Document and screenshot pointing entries
------

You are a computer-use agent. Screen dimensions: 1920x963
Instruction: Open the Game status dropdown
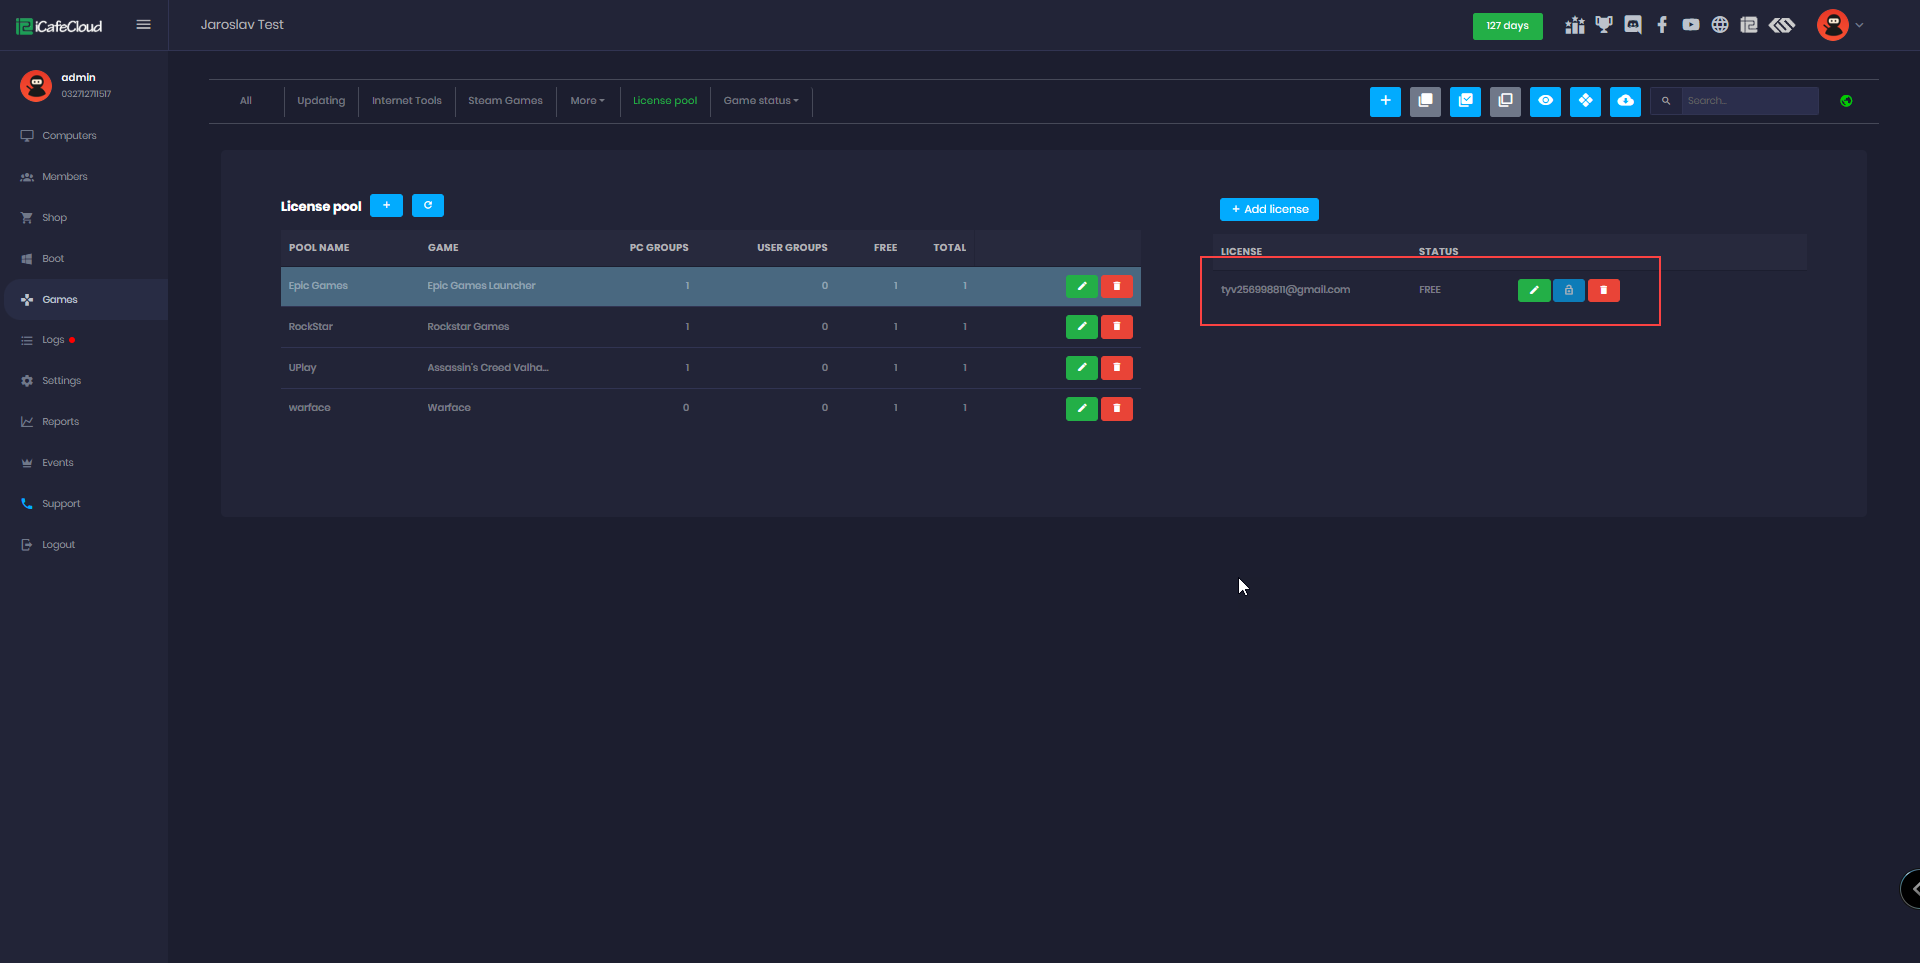[760, 101]
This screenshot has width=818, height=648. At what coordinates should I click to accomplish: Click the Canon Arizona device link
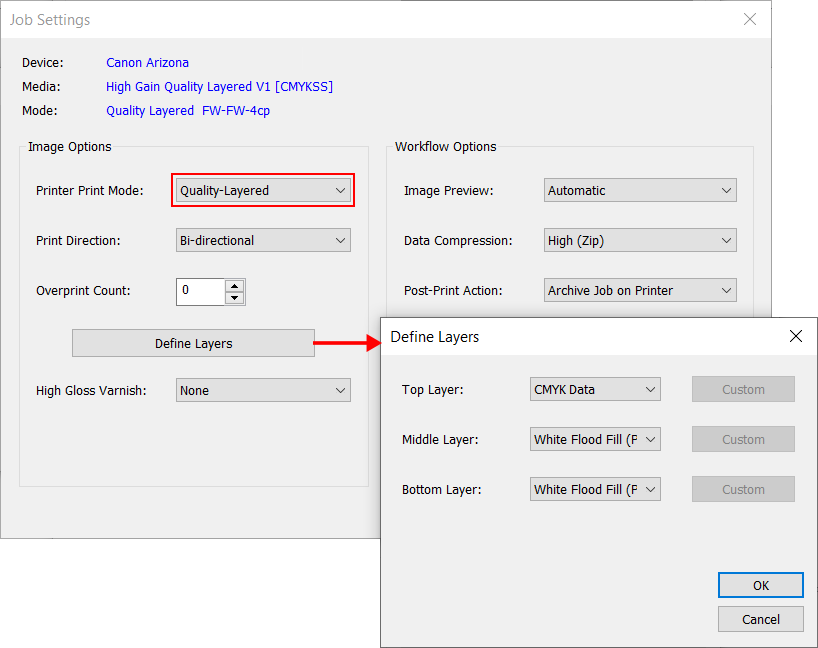coord(147,63)
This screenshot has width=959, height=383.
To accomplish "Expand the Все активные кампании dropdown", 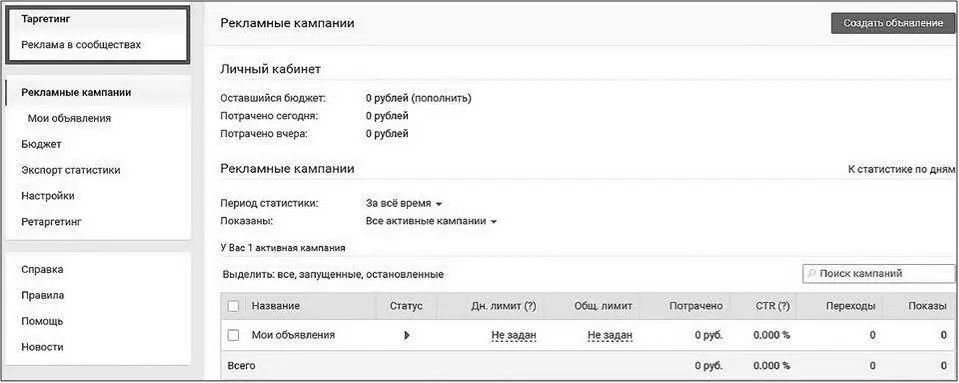I will pyautogui.click(x=431, y=221).
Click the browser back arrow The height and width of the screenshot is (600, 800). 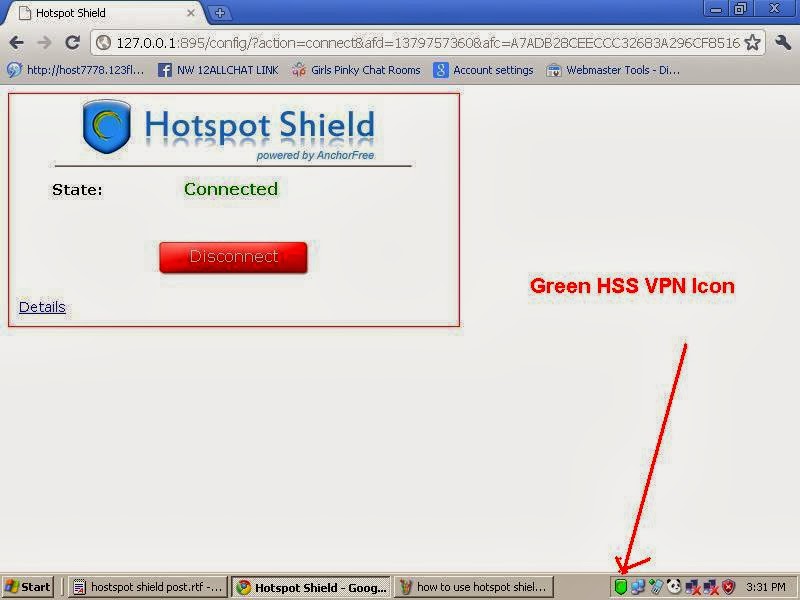point(16,42)
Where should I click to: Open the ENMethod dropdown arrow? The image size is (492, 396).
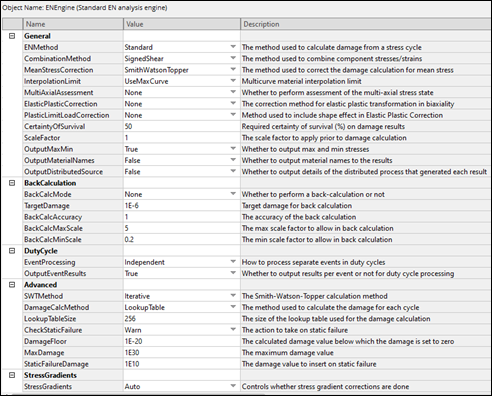[233, 47]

------

Put the lines starting at the one containing "Where should I" and ending at the close of the material into a JSON list of strings, one string per line, with blank lines omitted. Leave the pictures out.

[
  "Where should I click to: Open the ENMethod dropdown arrow? The image size is (492, 396).",
  "[233, 47]"
]